30 Rock went out last night the same way it came in: deliriously.
Tina Fey’s surreal sitcom had “quick cancellation” written all over it. So we all owe NBC a huge debt of thanks for keeping it on the air for seven years. Especially since 30 Rock made a point of mercilessly mocking the network at least once in every episode.
Last night was no exception. Jack Donaghy (Alec Baldwin), recently ascended to head of NBC’s corporate owner Kabletown, took a homeless man sleeping on the sidewalk and installed him as Savannah Guthrie’s new Today co-host.
Kabletown of course was a diaphanously disguised rendering of NBC’s actual parent company, Comcast. You can bet the cable executives really got a kick out of it when Jack announced, “Gentlemen, today I moved Kabletown’s Customer Service to a part of India that has no phones. We’re now providing the same level of service to our subscribers at zero the cost.”
But 30 Rock didn’t just bite the hand that fed it; it gnawed on every appendage it could reach. The show was like a live-action version of The Simpsons – riffing at ferocious speed on every imaginable topic. 30 Rock turned the world on its head and shook it until all the funny money fell out of its pockets.
How about when Liz Lemon (Fey) went into the office of NBC’s newly installed president, the unhinged hayseed Kenneth (Jack McBrayer). “Can I get you anything?,” he asked. “Chickpeas? Moonshine? Turtle meat?”
You never knew from moment to moment what was on the menu for 30 Rock. Its humor was volatile, by turns arch, acidic and absurdist. It combined trenchant satire with sheer looniness, specializing in off-the-wall pop culture references.
Last night, a bereft Jack confessed, “I spent Christmas alone in the Hamptons, drinking scotch and throwing firecrackers at Billy Joel’s dog.”
High and low comedy, it all got thrown in the blender. Take Tracy Jordan (Tracy Morgan) asserting, “I saw Kenneth’s schedule on his assistant’s pornography box.” “You mean computer?” replied Dot Com.
Each episode was an exhilarating ride of chutes and ladders. Did you notice the list of Kenneth’s TV No-No Words? There, nestled in between taboos like “complex”, “shows about shows” and “quality”, was the name Justin Bartha. Why this completely random slap at the actor from the Hangover movies? 30 Rock never needed a reason for its punchdrunk punchlines.
There was no way to tie up a show this crazy in a neat bow. And 30 Rock, bless its dark, twisted heart, didn’t even try. Instead it gave us a lunatic, non-linear coda (and still managed to get in a last shot at NBC).

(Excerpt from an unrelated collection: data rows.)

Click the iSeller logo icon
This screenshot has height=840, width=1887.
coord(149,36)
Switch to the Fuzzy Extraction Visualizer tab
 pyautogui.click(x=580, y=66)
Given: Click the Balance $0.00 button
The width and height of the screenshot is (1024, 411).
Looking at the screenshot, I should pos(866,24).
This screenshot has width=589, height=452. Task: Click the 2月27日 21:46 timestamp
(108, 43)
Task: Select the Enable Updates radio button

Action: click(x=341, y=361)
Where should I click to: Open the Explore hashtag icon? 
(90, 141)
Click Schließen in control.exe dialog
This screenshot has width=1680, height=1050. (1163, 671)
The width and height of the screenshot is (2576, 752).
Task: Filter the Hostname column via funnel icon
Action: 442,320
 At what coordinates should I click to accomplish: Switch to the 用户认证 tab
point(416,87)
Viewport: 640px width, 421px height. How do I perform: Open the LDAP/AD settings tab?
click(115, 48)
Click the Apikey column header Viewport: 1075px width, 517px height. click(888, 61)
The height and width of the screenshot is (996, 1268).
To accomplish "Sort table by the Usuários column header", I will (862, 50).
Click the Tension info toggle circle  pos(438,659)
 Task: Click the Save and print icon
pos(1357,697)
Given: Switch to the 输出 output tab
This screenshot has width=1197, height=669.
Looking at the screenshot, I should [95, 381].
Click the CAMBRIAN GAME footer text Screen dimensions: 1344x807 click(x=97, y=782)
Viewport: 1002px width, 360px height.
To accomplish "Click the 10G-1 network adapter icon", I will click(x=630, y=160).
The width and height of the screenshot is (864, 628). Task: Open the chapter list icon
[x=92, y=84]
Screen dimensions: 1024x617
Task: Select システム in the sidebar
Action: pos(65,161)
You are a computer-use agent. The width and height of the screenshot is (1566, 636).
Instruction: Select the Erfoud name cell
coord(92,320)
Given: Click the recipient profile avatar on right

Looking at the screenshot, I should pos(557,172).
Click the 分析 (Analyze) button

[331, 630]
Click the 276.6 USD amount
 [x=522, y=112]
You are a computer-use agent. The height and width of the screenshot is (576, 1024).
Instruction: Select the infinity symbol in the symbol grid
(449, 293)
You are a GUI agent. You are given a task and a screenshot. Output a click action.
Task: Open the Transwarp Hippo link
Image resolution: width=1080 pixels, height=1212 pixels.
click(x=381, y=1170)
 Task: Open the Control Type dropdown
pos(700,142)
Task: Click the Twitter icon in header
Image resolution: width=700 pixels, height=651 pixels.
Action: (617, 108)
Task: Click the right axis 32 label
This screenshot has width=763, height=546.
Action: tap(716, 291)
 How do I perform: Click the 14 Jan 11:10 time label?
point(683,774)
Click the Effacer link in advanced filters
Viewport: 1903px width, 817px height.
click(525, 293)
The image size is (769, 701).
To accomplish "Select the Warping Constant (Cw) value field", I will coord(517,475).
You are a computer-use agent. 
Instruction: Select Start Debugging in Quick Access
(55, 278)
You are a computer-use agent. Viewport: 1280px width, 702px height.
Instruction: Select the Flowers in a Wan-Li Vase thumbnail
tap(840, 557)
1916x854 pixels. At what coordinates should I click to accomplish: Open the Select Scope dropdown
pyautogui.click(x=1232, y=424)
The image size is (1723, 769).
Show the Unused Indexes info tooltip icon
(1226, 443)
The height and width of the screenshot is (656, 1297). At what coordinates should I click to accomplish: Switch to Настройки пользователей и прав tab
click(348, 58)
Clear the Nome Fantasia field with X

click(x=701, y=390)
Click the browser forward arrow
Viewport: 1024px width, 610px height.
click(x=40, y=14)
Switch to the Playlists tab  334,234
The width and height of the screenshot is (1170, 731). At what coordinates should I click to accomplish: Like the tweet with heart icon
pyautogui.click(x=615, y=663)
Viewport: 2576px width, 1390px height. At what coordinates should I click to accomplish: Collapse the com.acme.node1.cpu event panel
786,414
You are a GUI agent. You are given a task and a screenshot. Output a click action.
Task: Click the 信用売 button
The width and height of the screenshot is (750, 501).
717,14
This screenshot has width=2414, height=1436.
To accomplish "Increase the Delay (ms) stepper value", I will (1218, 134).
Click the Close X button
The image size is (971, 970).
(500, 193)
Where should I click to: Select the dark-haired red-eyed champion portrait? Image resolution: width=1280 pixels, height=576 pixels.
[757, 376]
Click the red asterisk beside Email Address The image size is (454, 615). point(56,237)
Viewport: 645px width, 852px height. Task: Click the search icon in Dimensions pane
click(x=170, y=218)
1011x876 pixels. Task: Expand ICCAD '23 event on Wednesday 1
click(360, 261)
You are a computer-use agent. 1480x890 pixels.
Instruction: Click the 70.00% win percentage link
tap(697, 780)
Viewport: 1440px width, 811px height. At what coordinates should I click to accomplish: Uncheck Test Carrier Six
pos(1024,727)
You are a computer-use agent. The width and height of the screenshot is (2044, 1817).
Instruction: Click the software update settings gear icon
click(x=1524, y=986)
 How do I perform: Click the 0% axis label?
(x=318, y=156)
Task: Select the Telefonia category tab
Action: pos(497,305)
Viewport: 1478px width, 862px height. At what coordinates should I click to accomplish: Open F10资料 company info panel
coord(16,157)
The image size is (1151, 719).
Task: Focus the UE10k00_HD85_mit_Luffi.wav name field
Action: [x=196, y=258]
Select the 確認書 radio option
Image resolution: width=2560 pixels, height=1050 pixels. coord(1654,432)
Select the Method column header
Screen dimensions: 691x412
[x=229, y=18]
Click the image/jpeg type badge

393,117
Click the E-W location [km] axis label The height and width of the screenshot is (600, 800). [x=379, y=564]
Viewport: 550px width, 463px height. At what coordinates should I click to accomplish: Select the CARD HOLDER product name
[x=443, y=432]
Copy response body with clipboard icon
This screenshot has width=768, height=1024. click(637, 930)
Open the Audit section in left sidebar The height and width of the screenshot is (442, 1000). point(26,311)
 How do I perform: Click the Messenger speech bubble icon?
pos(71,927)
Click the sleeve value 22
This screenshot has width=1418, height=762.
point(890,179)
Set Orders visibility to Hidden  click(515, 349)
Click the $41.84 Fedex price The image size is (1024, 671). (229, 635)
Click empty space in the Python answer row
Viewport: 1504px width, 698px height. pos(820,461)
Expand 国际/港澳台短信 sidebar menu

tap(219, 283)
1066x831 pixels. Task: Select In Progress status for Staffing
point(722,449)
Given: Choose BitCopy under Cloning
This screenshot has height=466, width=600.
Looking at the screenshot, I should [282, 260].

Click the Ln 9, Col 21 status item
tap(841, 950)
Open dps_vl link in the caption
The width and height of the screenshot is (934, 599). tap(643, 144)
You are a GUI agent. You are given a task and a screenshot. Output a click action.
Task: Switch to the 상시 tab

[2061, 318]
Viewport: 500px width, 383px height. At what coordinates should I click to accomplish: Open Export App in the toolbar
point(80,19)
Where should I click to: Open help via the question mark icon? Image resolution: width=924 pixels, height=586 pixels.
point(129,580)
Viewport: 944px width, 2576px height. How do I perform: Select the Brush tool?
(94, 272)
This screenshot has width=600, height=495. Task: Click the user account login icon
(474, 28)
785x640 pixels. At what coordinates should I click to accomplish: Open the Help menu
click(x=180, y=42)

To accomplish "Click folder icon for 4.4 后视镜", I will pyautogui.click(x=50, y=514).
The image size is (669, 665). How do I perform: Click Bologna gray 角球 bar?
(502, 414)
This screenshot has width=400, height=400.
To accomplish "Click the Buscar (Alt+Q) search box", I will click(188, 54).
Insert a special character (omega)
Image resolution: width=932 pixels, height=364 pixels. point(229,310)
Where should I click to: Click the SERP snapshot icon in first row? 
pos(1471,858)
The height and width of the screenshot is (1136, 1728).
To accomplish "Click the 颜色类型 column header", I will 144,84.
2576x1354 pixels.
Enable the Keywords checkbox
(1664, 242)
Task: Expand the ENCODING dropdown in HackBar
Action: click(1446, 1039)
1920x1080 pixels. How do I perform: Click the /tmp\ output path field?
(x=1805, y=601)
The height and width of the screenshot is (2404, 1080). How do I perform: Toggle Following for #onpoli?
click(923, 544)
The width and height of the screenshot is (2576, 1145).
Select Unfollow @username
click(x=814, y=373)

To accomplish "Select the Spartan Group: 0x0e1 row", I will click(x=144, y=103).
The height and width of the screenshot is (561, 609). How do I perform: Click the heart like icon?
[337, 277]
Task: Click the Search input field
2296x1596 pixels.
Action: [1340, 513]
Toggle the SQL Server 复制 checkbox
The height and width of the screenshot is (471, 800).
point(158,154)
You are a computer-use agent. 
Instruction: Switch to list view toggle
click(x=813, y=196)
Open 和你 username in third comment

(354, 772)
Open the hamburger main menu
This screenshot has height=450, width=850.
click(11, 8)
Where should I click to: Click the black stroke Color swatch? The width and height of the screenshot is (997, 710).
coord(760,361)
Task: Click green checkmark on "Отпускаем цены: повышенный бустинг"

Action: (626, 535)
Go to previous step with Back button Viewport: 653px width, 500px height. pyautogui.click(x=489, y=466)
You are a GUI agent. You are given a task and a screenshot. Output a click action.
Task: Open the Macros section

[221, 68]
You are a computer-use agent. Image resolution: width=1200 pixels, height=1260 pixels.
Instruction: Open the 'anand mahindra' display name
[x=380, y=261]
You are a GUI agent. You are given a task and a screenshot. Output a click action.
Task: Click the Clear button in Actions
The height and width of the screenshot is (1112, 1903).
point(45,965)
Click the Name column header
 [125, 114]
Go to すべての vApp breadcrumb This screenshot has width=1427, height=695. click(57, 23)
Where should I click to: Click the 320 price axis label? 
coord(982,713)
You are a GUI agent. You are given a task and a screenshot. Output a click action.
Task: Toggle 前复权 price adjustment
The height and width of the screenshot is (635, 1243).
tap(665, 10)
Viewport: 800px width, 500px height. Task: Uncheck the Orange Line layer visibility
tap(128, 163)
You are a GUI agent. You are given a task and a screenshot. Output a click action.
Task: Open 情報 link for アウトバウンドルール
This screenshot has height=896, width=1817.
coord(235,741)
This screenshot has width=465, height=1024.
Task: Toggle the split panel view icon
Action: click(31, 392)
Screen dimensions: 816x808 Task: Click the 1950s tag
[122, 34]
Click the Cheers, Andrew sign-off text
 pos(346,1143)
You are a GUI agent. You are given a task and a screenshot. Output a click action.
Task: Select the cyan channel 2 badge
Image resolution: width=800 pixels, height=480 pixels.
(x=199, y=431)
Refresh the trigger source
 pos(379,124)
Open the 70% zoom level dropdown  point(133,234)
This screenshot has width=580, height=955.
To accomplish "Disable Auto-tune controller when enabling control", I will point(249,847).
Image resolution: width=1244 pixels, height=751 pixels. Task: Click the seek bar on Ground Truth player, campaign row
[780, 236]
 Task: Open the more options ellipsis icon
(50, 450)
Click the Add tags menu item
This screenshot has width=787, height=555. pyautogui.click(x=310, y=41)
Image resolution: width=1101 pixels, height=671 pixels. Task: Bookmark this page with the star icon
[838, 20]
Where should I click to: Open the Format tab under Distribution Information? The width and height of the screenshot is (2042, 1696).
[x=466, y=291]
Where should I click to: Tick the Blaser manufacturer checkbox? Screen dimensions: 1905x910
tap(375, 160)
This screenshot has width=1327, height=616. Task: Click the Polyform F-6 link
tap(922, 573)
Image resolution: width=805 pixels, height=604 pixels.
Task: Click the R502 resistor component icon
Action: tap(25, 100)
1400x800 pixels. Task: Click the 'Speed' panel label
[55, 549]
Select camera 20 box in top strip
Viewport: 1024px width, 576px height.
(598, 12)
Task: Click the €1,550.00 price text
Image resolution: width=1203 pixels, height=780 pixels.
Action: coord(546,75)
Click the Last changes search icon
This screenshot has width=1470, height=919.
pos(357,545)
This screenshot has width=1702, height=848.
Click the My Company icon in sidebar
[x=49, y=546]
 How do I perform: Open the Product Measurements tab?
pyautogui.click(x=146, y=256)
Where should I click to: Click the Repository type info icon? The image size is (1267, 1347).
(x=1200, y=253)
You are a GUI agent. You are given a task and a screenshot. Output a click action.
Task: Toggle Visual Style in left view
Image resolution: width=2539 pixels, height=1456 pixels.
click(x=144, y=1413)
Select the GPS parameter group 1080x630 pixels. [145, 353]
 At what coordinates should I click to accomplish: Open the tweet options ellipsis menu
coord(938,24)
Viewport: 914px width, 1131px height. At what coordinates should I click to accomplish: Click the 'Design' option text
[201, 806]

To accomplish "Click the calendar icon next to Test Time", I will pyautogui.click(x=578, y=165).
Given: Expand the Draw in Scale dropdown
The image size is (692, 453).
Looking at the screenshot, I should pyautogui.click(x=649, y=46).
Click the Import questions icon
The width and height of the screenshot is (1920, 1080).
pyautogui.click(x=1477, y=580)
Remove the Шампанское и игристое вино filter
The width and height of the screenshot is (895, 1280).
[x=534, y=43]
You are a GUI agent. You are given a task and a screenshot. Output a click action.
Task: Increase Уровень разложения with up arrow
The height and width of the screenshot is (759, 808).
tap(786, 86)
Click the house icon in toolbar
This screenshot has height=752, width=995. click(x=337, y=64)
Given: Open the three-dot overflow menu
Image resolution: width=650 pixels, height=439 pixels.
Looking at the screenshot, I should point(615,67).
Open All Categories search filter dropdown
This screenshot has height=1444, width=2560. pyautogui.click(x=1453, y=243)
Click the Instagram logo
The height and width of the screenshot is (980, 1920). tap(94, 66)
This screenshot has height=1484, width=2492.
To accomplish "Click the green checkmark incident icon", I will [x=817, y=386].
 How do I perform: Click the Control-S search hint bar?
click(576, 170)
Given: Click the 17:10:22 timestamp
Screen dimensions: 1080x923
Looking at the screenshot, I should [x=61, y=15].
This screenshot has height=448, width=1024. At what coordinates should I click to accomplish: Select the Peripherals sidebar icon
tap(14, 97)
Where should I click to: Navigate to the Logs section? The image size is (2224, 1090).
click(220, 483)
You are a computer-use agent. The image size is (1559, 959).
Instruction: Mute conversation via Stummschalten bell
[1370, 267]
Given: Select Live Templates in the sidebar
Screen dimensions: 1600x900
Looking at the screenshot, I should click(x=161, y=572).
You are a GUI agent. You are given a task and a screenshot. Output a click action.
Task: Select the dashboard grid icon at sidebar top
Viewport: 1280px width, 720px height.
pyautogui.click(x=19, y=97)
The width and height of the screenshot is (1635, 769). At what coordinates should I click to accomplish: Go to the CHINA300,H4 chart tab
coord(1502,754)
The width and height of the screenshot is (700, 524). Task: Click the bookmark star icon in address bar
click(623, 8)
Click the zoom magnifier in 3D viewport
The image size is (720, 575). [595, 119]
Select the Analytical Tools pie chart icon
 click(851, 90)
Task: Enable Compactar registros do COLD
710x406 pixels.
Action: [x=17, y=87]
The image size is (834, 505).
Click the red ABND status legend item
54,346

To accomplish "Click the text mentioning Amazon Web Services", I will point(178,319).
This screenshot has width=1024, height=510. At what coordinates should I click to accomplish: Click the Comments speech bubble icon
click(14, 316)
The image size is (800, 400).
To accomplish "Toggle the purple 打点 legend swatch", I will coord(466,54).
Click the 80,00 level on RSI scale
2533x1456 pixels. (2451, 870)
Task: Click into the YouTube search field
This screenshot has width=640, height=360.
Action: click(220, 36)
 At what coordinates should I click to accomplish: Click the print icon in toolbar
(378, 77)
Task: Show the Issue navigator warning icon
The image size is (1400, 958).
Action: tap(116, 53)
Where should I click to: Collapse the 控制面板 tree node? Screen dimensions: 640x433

There was Kenneth still running the network 50 years from now and freakishly unchanged. He played with a snow globe (a sly dig at the finale of NBC’s St. Elsewhere?) as he was being pitched a sitcom by Liz Lemon’s great great granddaughter. Outside his window little rocket ships whiz through the Manhattan sky, a la The Jetsons.
Say goodnight, Tina. But before you go, could you please answer Kenneth’s koan: “Where are all the baby pigeons?”